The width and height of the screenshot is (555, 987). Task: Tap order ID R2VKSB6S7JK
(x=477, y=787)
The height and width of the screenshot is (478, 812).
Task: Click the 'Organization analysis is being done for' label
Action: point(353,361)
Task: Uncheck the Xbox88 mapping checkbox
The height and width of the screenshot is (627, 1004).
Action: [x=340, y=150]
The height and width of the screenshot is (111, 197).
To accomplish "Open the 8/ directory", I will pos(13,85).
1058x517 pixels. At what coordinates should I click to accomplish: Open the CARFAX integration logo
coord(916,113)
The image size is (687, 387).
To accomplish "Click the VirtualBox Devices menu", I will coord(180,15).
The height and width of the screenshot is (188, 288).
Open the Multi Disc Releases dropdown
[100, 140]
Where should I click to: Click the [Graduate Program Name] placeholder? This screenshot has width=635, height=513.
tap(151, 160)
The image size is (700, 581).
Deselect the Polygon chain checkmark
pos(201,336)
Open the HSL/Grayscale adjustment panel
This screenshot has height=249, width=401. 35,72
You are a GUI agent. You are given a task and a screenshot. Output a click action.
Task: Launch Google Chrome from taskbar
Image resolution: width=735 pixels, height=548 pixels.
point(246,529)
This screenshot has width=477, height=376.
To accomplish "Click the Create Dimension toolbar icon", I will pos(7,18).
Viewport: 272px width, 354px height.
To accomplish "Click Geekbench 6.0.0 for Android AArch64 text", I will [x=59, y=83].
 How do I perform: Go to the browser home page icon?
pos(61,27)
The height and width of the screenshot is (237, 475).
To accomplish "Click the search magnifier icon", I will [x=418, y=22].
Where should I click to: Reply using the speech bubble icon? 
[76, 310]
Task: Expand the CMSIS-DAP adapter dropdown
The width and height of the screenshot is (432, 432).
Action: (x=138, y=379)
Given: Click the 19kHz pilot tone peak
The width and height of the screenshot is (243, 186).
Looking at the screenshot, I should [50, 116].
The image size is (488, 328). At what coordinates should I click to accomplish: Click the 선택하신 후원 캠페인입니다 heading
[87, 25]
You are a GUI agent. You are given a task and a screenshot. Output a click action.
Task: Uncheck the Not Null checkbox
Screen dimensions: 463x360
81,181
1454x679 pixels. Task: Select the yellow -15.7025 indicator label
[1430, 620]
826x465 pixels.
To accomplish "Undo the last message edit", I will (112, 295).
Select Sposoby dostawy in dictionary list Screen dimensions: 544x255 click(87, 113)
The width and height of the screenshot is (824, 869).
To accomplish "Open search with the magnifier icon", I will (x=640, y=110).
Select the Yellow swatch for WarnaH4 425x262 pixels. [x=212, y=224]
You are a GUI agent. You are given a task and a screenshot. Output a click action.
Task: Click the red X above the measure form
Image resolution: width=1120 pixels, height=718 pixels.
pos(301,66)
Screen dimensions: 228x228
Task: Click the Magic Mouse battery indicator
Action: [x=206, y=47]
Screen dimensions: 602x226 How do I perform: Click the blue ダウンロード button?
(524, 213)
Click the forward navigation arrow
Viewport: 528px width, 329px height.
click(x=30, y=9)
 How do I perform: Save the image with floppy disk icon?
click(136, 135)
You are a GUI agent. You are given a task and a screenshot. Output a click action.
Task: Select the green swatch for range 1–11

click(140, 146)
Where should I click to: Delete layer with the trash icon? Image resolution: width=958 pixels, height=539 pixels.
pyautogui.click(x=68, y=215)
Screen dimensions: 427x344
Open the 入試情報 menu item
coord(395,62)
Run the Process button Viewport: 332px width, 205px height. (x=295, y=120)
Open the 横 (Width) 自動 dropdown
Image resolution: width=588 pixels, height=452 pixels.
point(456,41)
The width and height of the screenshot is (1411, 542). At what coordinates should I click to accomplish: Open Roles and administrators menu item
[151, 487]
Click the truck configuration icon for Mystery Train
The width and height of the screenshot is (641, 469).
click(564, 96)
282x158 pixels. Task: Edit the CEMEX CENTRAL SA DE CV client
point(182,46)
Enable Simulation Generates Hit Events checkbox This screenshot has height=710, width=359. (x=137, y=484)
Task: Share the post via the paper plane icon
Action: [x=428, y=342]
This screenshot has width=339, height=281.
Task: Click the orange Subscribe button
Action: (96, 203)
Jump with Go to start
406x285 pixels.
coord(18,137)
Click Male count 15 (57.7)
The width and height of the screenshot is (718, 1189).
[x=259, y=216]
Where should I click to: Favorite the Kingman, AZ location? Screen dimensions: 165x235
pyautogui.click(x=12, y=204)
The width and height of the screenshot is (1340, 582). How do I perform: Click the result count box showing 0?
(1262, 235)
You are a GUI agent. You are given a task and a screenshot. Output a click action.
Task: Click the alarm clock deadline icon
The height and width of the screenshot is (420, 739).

========

# [ACTIVITY]
I need every line of the material that includes "search", so please copy them out.

# [SOLUTION FOR THIS EXERCISE]
To accomplish "Click the search magnifier icon", I will [x=418, y=22].
To accomplish "Open search with the magnifier icon", I will (x=640, y=110).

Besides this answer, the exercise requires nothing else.